La plaidoirie de la partie civile s’est déroulée en deux temps. Il a d’abord été question de « dissimulateurs », d’« une masse indistincte, sans leader apparent ». Plus loin, l’avocat évoque avec beaucoup d’effets de manches une « mouvance ». L’ombre du grand complot invisible n’est pas loin. Enfin, nous aurons eu droit à un copié-collé des arguments du baron Seillière en 2003 - il était alors le
patron du MEDEF - pour justifier la grande braderie des annexes VIII et X. « Les intermittents, s’exclame l’homme de robe, coûtaient un argent fou... En 2003, on a resserré les boulons. Ce sont les caissières des supermarchés qui paient... » Entendre ça dans la bouche du défenseur de la CFDT !

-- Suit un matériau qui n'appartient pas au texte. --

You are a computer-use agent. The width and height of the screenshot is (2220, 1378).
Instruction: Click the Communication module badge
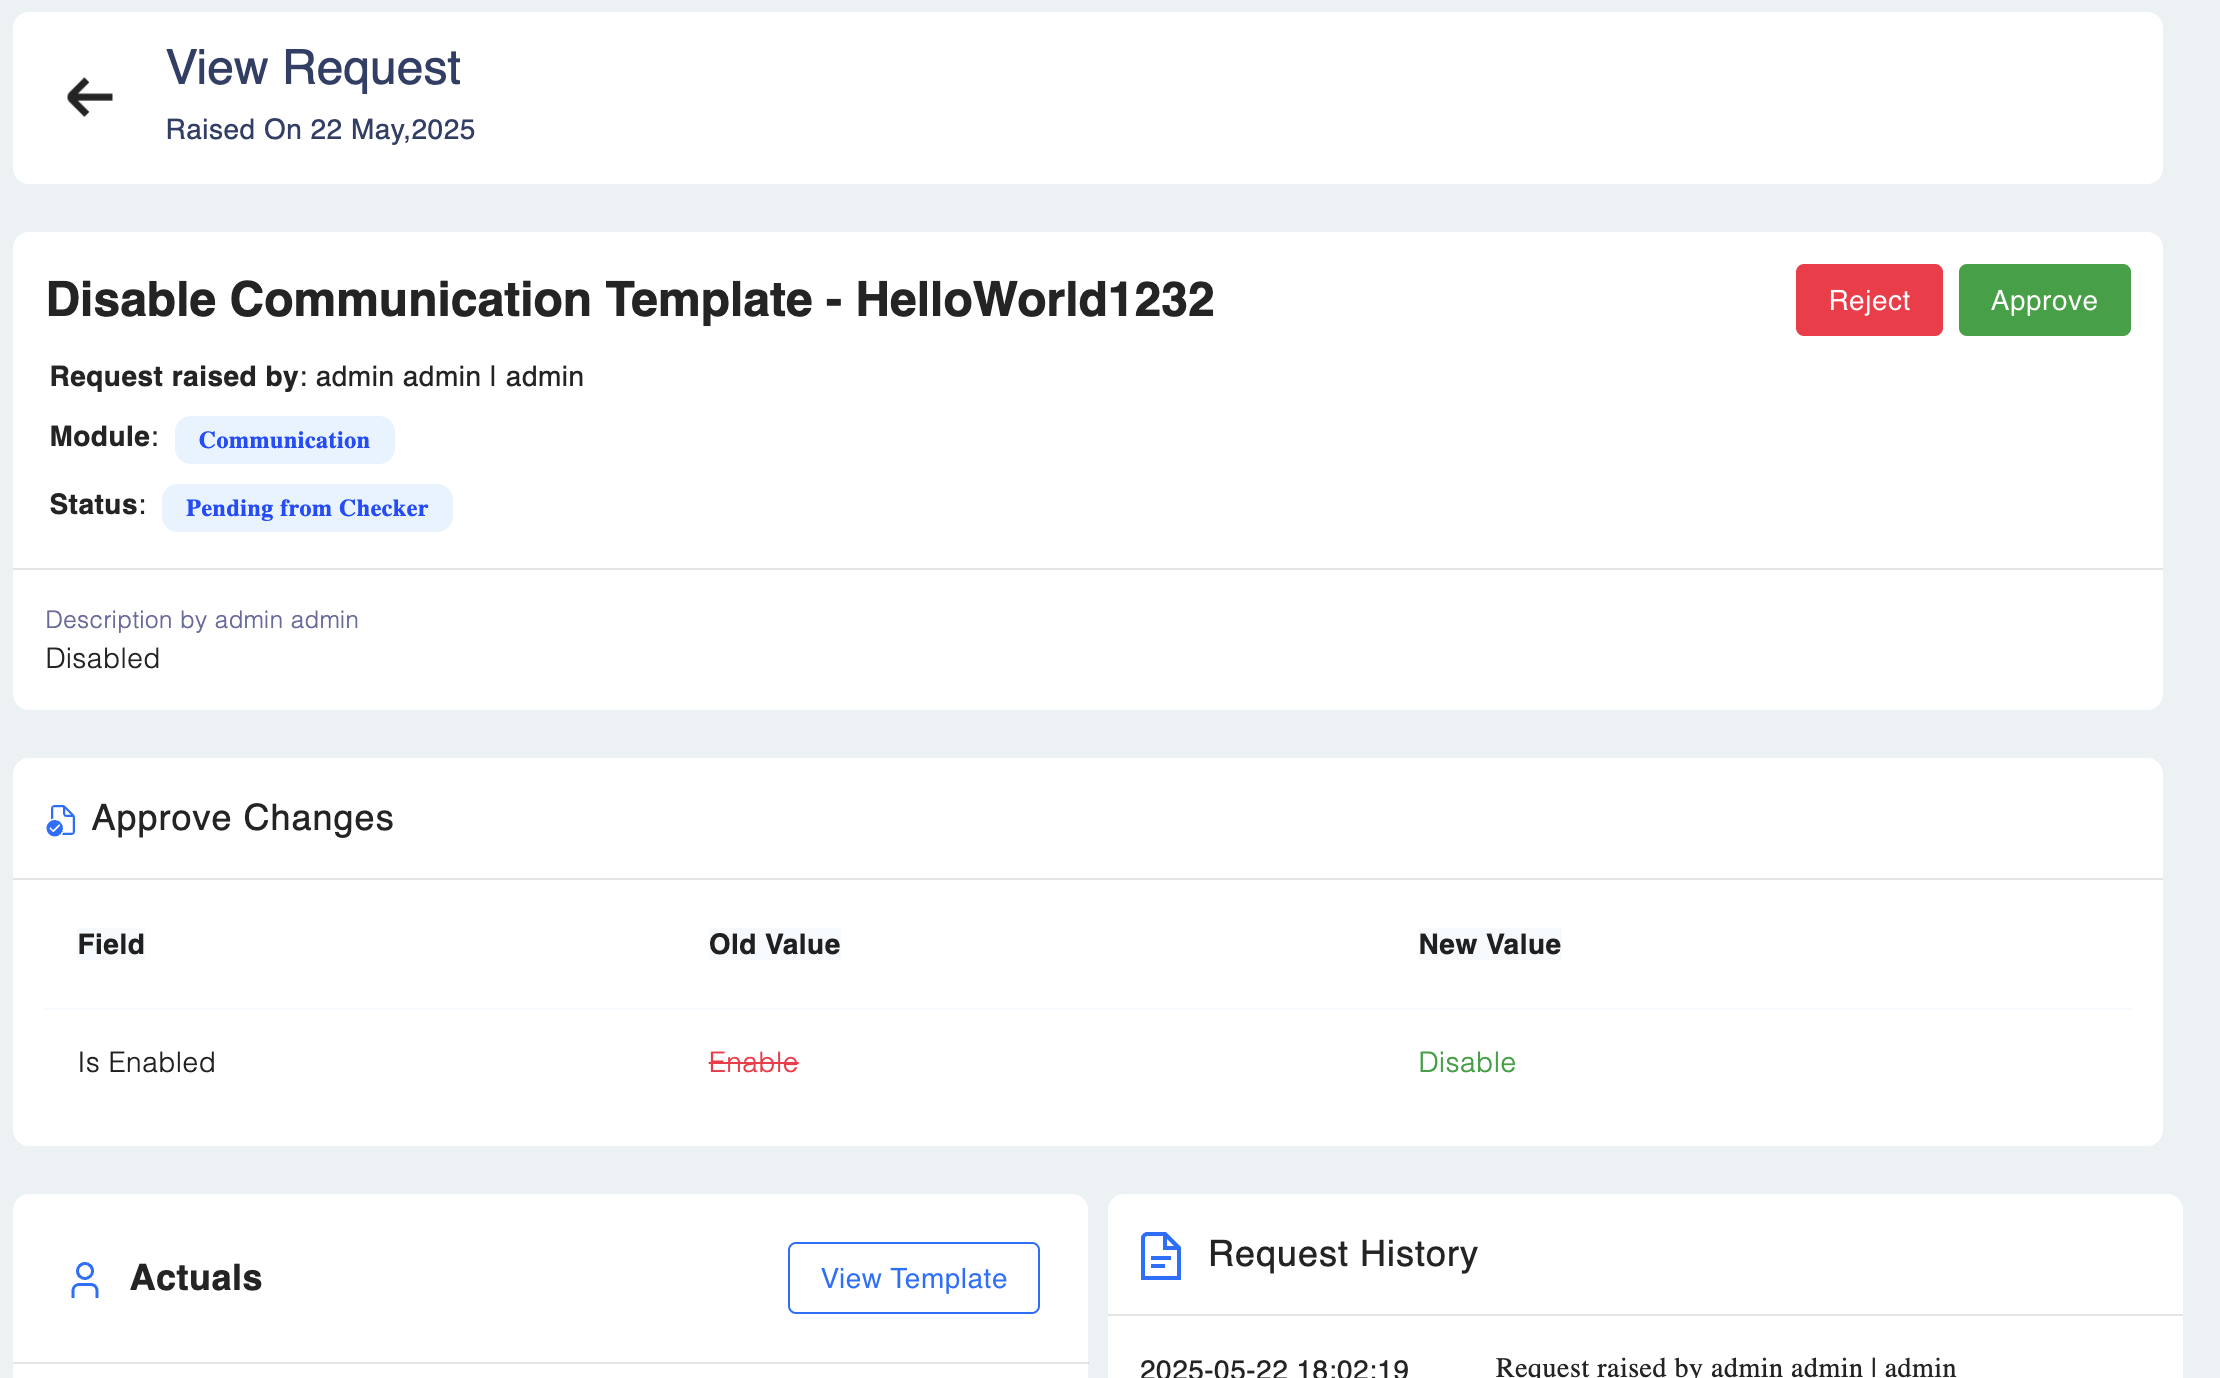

« l’infraction n’est pas constituée »
Maître Terrel, avocate des deux prévenus, pointe avec une rigueur exemplaire les failles de l’accusation, mais surtout la mécanique invisible qui conduit à judiciariser, criminaliser et diaboliser à tout va. « On traîne en justice des gens venus occuper pacifiquement. (...) Les intermittents, les chômeurs et les précaires ne disposent pas du droit de grève. Le but était de demander des comptes à la CFDT sur les accords qu’elle signe, alors qu’elle n’est pas représentative de ces catégories. » Pour l’avocate, « le caractère d’intentionnalité fait défaut, l’infraction n’est pas constituée et, symboliquement, cette affaire est grave ». Elle témoigne d’une volonté de « discréditer un certain nombre de mouvements sociaux : collectifs de sans-papiers, de mal-logés, de précaires... ».
Les conséquences du verdict ne sont pas anodines, quand bien même il ne serait que « symbolique ». Si la justice donnait raison à la CFDT, combien de syndicalistes, de salariés seraient ainsi poursuivis ?
Le procureur a requis une peine modérée avec sursis pour « violation de domicile ». Le délibéré sera rendu le 22 janvier 2009, à 13 h 30.